START EXCERPTED DATA

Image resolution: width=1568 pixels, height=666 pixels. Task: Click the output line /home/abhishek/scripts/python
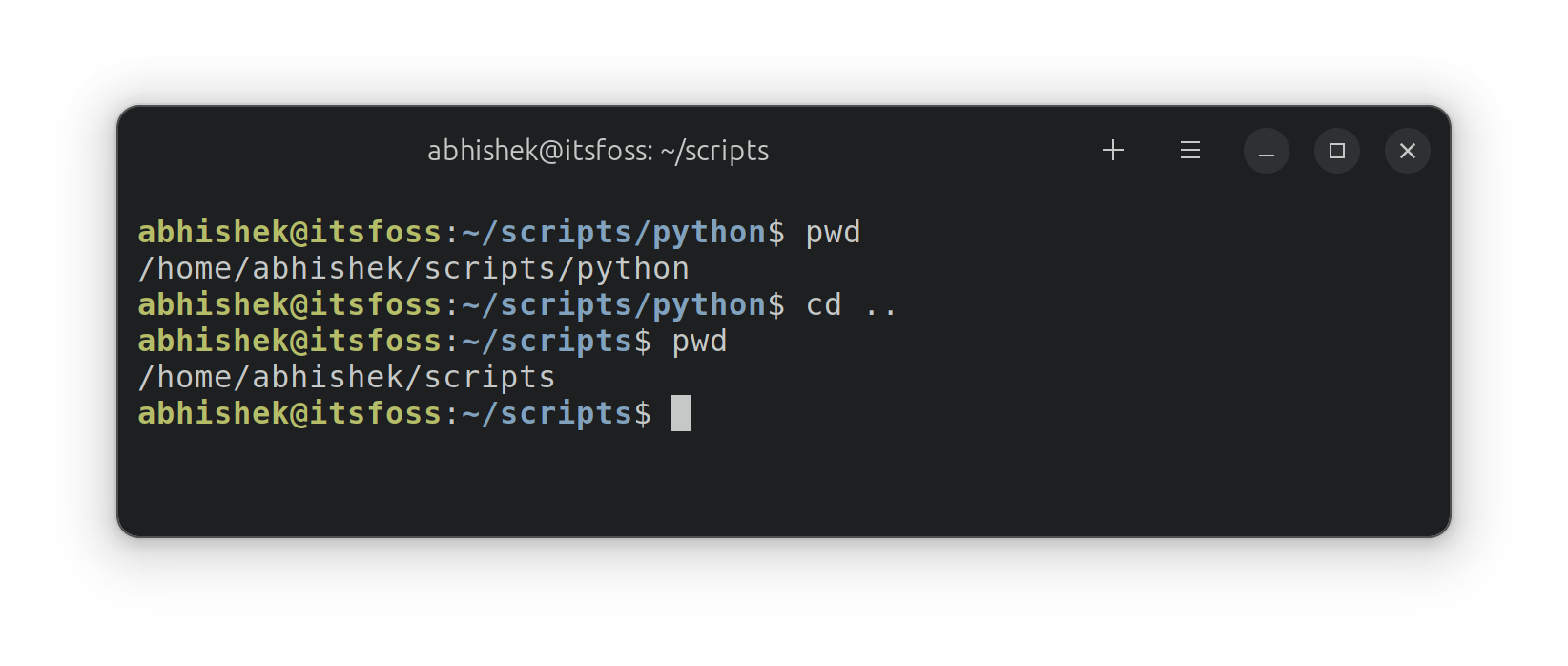click(x=412, y=267)
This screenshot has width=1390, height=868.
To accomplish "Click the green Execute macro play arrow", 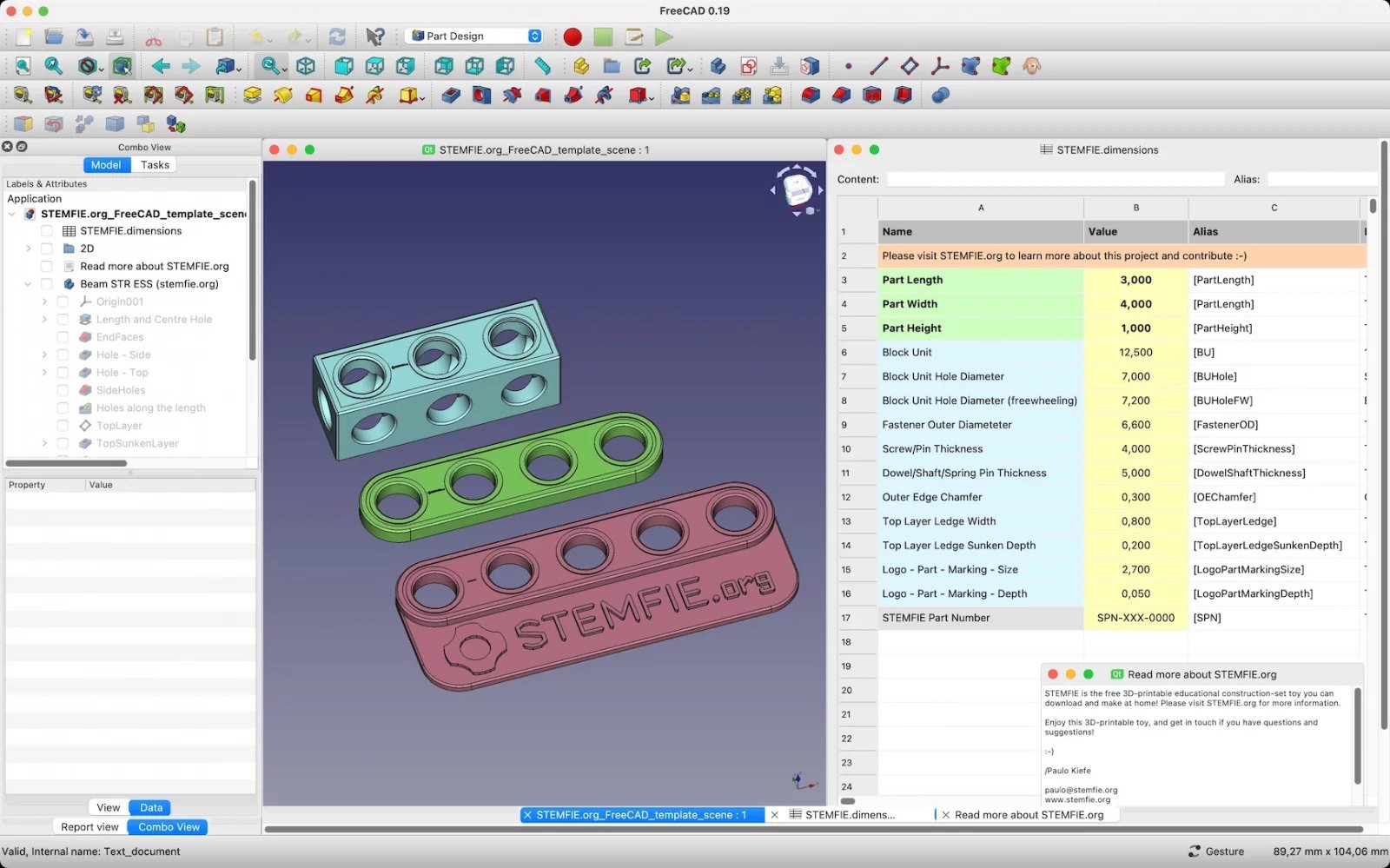I will click(x=664, y=36).
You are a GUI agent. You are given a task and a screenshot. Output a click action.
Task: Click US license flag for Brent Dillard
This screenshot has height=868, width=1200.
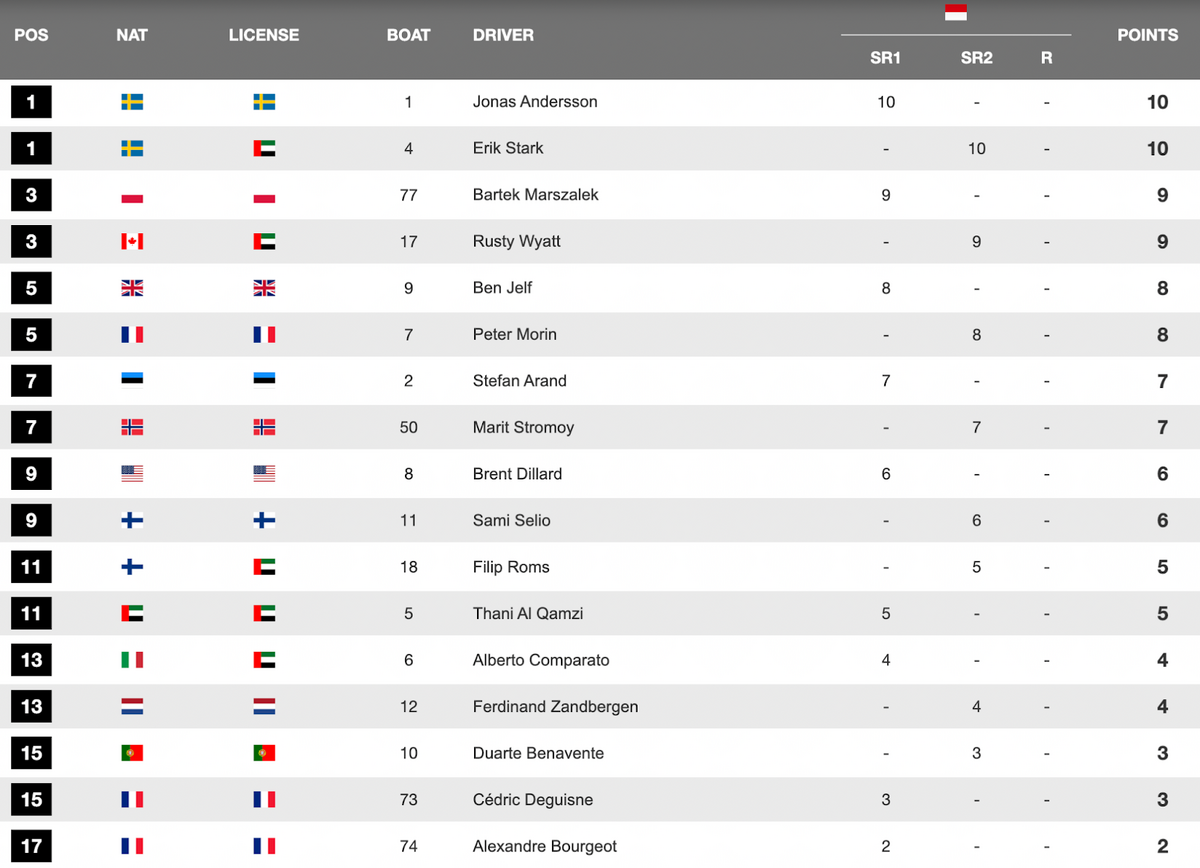coord(264,474)
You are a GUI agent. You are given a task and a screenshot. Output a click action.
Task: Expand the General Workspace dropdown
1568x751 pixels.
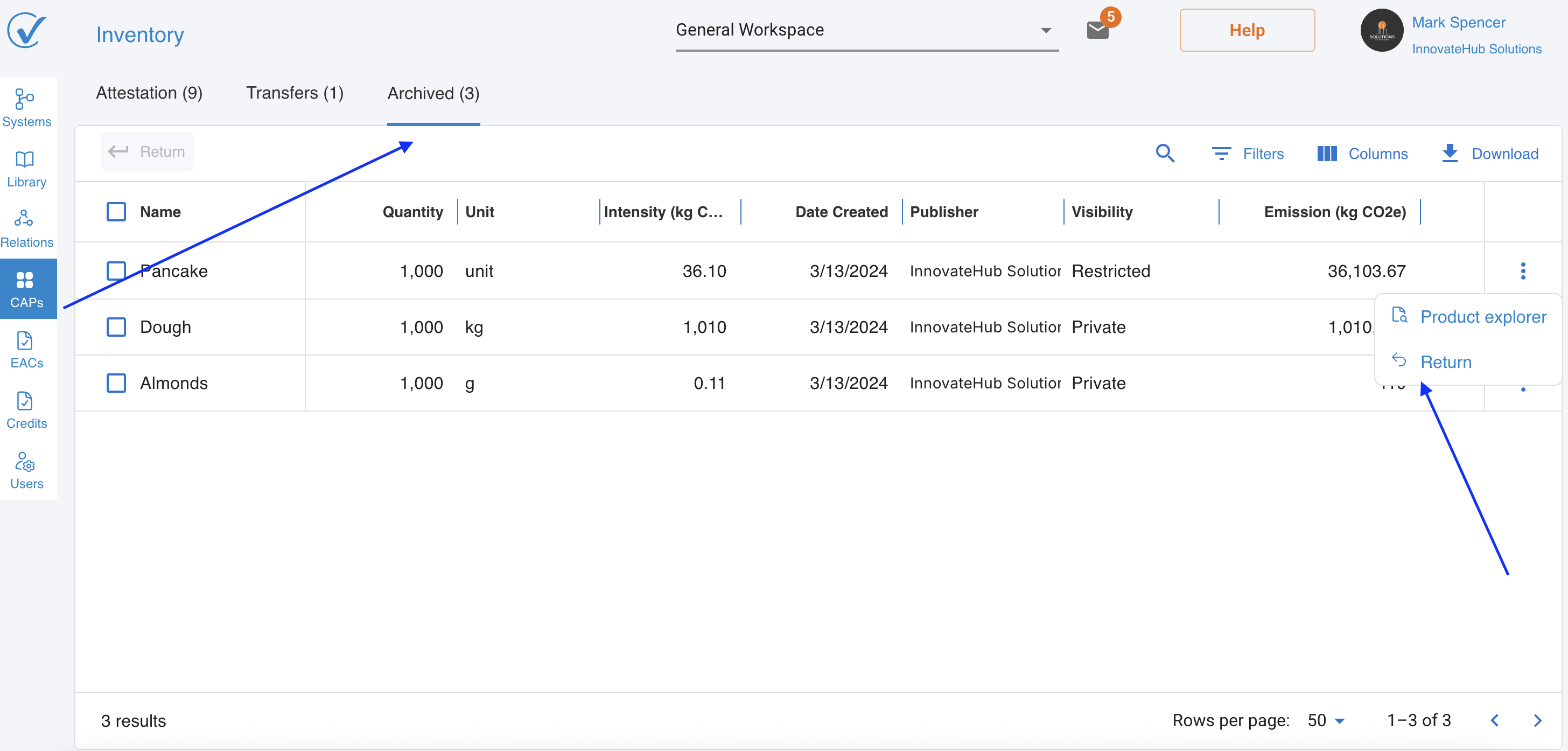(x=866, y=30)
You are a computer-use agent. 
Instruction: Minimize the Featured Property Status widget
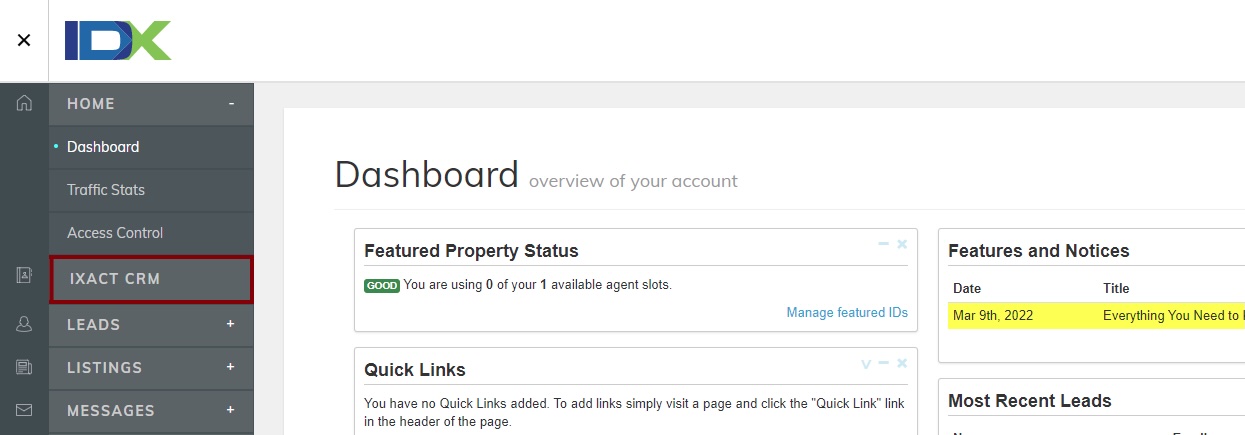pos(883,244)
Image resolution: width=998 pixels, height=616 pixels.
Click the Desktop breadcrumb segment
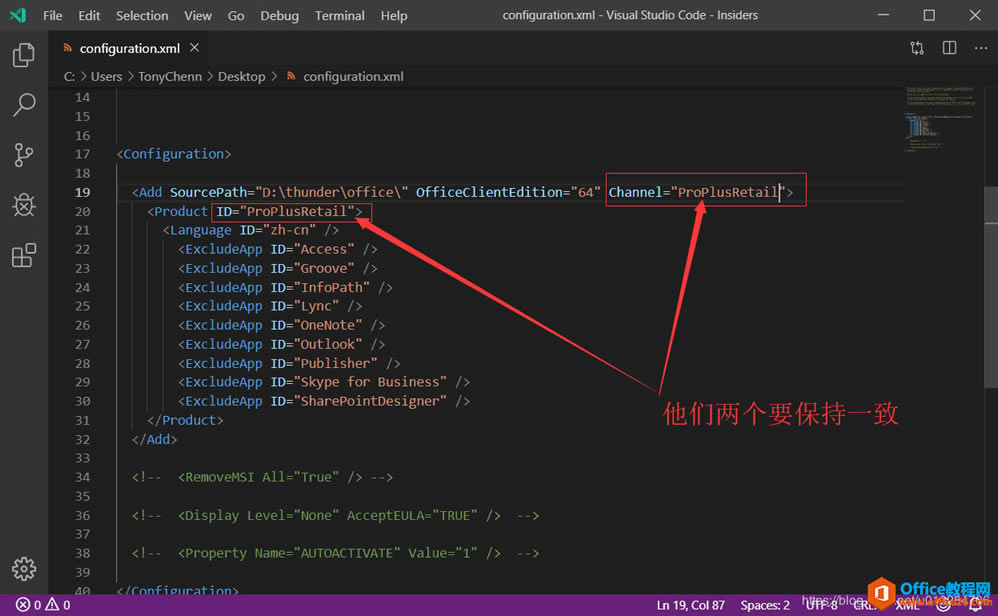point(241,76)
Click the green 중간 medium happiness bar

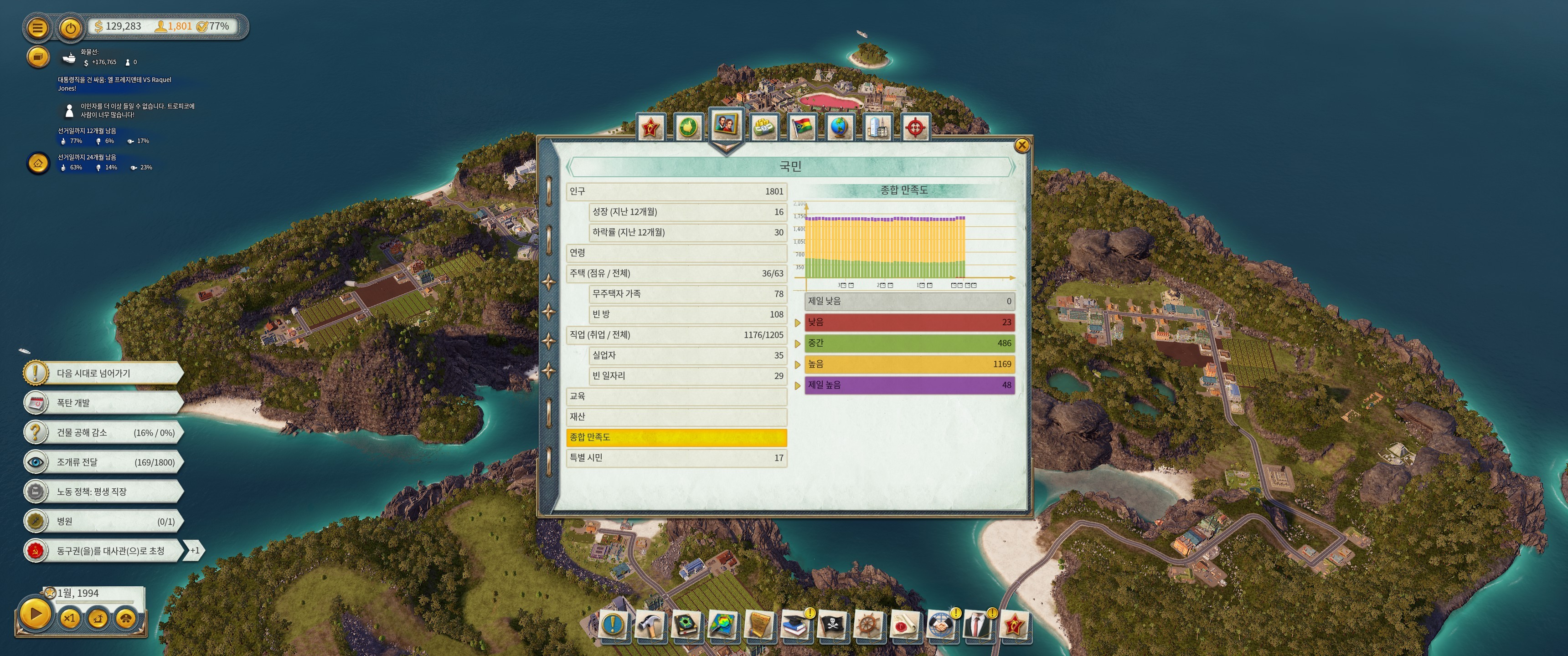909,343
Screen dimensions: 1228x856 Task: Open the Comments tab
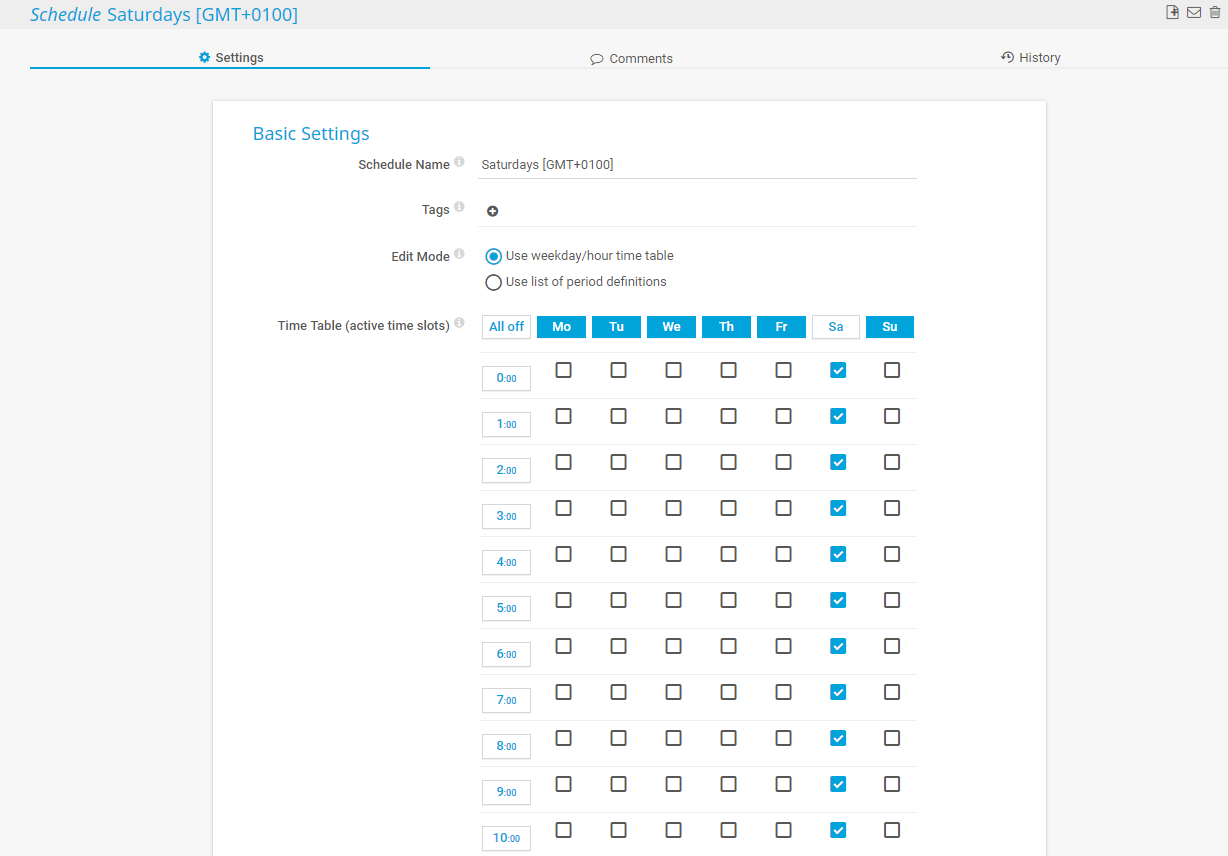pos(631,58)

END EXCERPTED DATA

- _YOUR GOAL_: Rescale the data from the line with "Screen dimensions: 1228x856" through the end of the data, giving those lines again in full but with each coordinate in the answers multiplied by 0.95 and rounded to a whole number, halves rounded up. Leave the pictures out of your answer.

- _PROBLEM SOLUTION_:
Screen dimensions: 1228x856 Task: Open the Comments tab
pos(599,55)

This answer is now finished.